The White House press secretary, Karine Jean-Pierre, speaks during the daily press briefing at the White House on Wednesday. Photograph: Kevin Dietsch/Getty Images

The AP report writes:

The White House impeachment playbook so far has been: Dismiss. Compartmentalize. Scold. That is, shrug off the charges as baseless, stay focused on policy, leave the impeachment question to the lawyers and chide those who give too much credence to it all.

Updated

Joe Biden, speaking at a Democratic fundraiser in Virginia on Wednesday night, made reference to the far-right Georgia congresswoman, Marjorie Taylor Greene, who is a close ally of Donald Trump. Biden said:

The first day she was elected, the first thing she wanted to do was impeach Biden.

The White House has blamed Taylor Greene into pressuring the speaker of the House, Kevin McCarthy, to order an impeachment inquiry into the president over unproven corruption allegations relating to his family’s business dealings.

According to the New York Times, Trump dined with Taylor Greene at his private golf club in Bedminster, New Jersey, on Sunday night, just two days before McCarthy announced his decision to order a formal impeachment inquiry.

Greene confirmed to the paper that the pair discussed the inquiry, and that she had laid out her impeachment strategy at the dinner, telling Trump she wanted the inquiry to be “long and excruciatingly painful for Joe Biden”.

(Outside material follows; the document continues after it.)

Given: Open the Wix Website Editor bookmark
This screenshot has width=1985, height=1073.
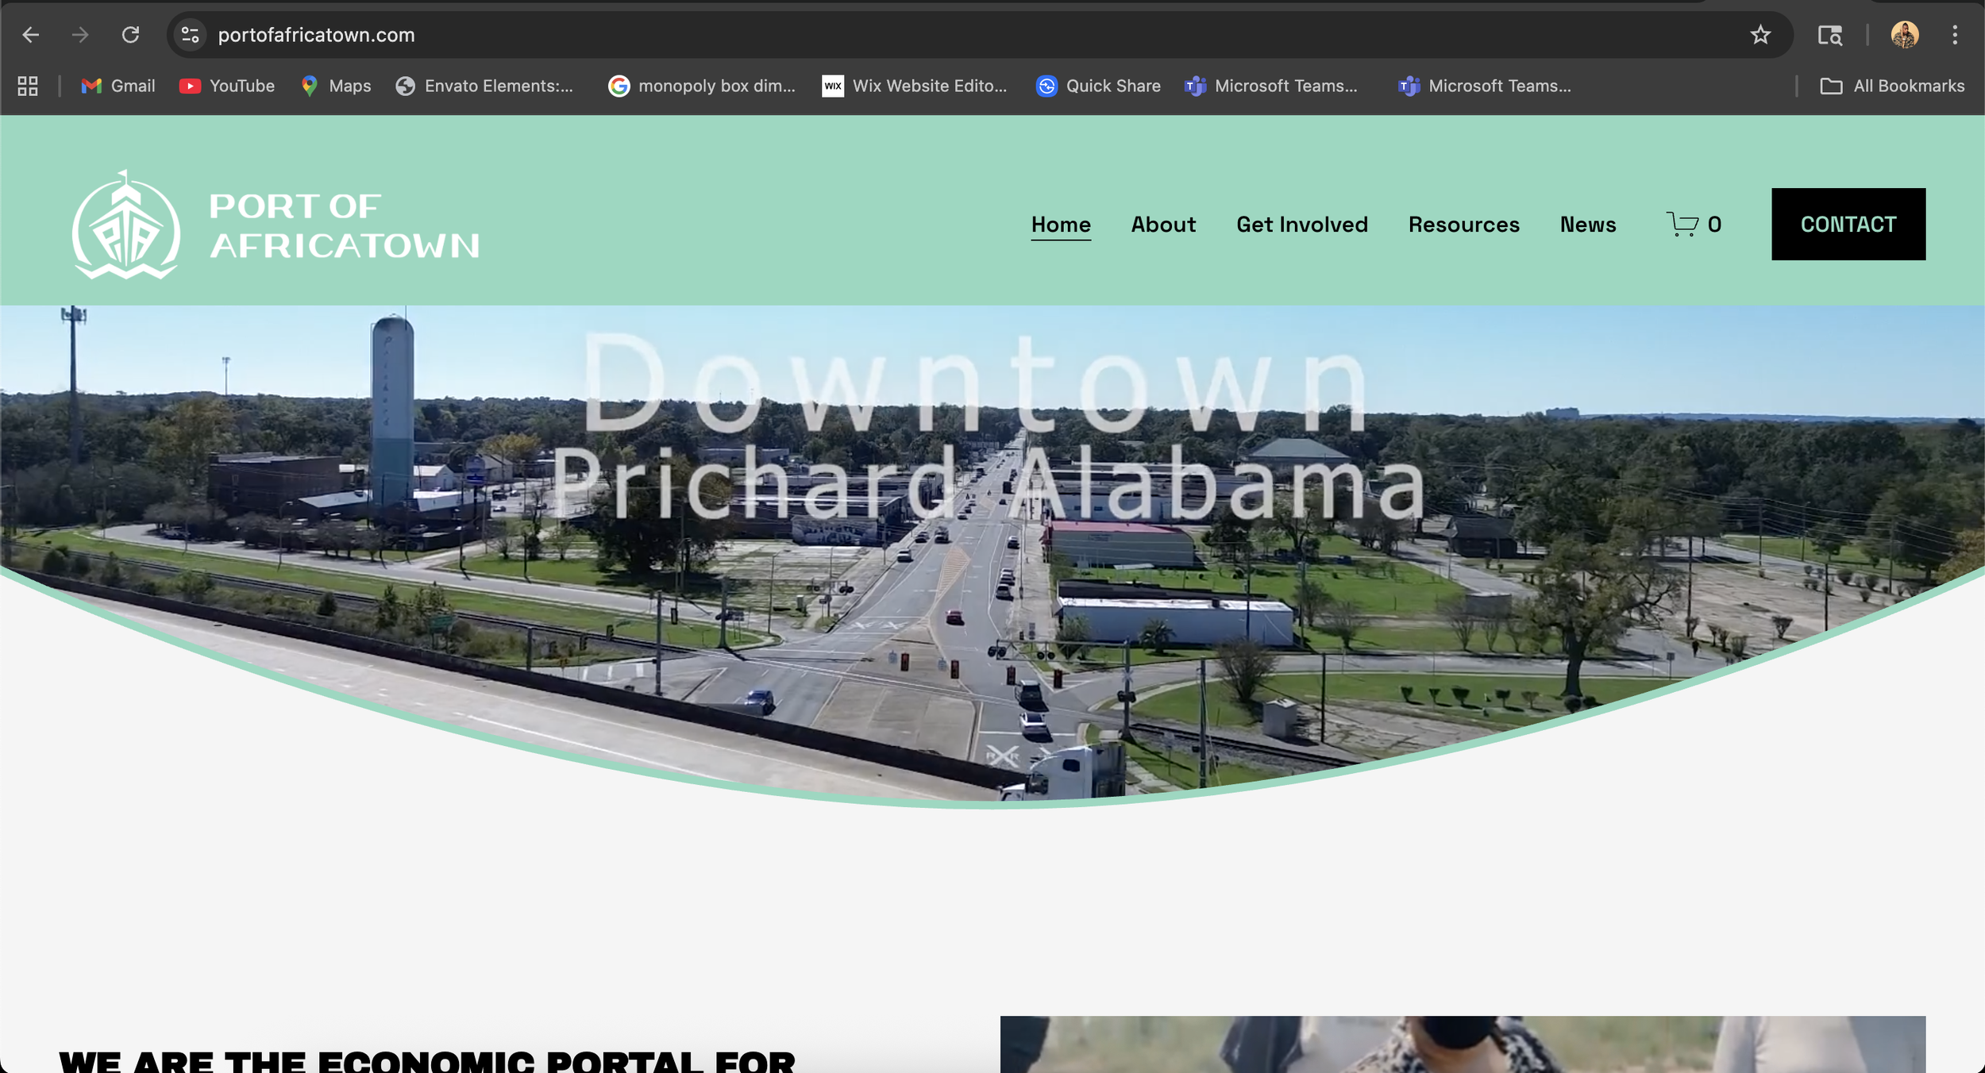Looking at the screenshot, I should [x=914, y=86].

Biden brushes off impeachment inquiry: 'I have a job to do'

Good morning, US politics blog readers. Joe Biden brushed off the House Republicans’ impeachment inquiry over unproven corruption allegations relating to his son Hunter Biden’s foreign business dealings, saying that he was “focused on the things the American people want me focused on”.

In his first remarks since the speaker of the House, Kevin McCarthy, announced on Tuesday he would formally open a Biden impeachment inquiry, the president linked the inquiry to the looming showdown over funding the government.

“I don’t know quite why, but they just knew they wanted to impeach me,” Biden told donors at a Democratic fundraiser in Virginia on Wednesday night.

Now, the best I can tell, they want to impeach me because they want to shut down the government.

He insisted that instead of being concerned about the inquiry, “I get up every day, not a joke, not focused on impeachment. I’ve got a job to do.” Biden’s remarks came hours after White House press secretary Karine Jean-Pierre called the inquiry a “political stunt”.

McCarthy’s move kicks off what are expected to be weeks of Republican-led hearings intended to convince Americans that the president profited from the business dealings of his son and other family members, but it is unclear if the GOP has the evidence to substantiate the long-running claims, or even the votes for impeachment.

Here’s what else we’re watching today:

  • 8.30am Eastern time: House Republicans will hold a closed conference meeting

  • 11am: House minority leader Hakeem Jeffries will hold his weekly news conference.

  • 1.30pm: Joe Biden will leave for Largo, Maryland, where he will speak about Bidenomics at Prince George’s county community college.

  • 6.15pm: Biden will hold a call with rabbis in honor of Rosh Hashanah, which begins on Friday night.